India: Consumer price inflation remains unchanged in April, hinting the RBI could cut rates in June
In April, consumer prices rose 0.50% compared to the previous month and was up from 0.36% in March, primarily due to more expensive food and beverages, and housing.
Consumer price inflation was unchanged at 2.9% in April, which was slightly below market analysts’ expectations of 3.0%. Inflation, therefore, remained just beneath the midpoint of the Reserve Bank of India’s target range of 2.0% to 6.0%. Core inflation, which excludes food and energy products, eased to 4.5% from 5.1%, representing the first time that core inflation has read below 5.0% in over a year.
Wholesale prices increased 0.8% month-on-month in April, up from 0.4% in March. Higher prices in April came on the back of more expensive primary articles, particularly vegetables. Wholesale price inflation decelerated to 3.1% in April from 3.2% in March, while annual average wholesale price inflation ticked down to 4.2% from 4.3%.
In terms of what this all means for monetary policy, and with the Reserve Bank of India’s next meeting scheduled for 4–5 June, analysts at Nomura said: “We are changing our call back to penciling in a 25bp rate cut in June […] The main reason for this change is that while inflation remains within target, growth risks have risen materially. Global slowdown continues and the ongoing trade frictions are set to hurt both exports and investment demand further. Already, India’s April auto data suggest a sharp slump in consumption demand, i.e., there is no sign yet that growth is bottoming. Underlying growth momentum is perhaps running below-6% in H1 2019, in our view. This is also confirmed by the weak core inflation readings.”

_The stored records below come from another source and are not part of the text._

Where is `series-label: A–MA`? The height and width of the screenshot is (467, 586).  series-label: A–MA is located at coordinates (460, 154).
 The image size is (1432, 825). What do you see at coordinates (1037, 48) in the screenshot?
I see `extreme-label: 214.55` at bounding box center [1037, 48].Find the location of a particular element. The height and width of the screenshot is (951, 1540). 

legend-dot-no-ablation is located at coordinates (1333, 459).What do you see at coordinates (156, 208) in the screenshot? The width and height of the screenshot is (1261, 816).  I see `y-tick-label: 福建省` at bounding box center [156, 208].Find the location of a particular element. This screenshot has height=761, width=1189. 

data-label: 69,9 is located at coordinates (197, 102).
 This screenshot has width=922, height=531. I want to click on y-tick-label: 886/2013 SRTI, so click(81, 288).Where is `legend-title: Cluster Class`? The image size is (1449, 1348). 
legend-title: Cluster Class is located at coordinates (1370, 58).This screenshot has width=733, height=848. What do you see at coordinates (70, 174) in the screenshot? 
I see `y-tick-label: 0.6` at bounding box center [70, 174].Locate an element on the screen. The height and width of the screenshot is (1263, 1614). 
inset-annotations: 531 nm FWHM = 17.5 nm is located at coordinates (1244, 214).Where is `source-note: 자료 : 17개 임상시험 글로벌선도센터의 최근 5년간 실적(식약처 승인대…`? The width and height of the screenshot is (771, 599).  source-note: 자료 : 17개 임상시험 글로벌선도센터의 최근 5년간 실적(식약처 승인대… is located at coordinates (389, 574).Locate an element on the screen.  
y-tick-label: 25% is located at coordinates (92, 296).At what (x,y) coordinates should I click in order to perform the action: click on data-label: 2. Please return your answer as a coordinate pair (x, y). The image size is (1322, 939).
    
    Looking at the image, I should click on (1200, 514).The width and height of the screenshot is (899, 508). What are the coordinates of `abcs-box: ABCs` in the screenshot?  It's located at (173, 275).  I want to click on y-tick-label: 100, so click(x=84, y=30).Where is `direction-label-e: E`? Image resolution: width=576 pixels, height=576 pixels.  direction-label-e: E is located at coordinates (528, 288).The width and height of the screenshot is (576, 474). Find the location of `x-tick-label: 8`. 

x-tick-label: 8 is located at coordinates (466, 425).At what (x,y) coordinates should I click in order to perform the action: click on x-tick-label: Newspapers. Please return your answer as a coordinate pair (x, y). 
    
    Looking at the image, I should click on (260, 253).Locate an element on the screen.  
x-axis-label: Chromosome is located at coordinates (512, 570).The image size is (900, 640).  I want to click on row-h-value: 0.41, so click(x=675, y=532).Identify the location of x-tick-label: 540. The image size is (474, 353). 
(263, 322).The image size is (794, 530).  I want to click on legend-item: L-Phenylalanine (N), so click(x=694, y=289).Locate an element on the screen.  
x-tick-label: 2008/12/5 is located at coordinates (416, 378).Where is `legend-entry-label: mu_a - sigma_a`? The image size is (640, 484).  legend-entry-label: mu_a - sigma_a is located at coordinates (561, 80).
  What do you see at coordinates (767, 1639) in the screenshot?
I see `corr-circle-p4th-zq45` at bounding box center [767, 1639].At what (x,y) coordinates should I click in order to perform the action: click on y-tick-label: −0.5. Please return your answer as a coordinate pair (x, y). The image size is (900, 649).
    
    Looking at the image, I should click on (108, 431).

On why the Reserve Bank of India might not cut rates in June, analysts at Nomura said: “The main arguments to wait until August include clarity around monsoons and the [release of a new government budget in early July]. But neither of these would change the inflation outlook, in our view. If so, then weak growth should argue in favor of frontloading the existing space on the policy front given the already large lags inherent in monetary policy transmission.”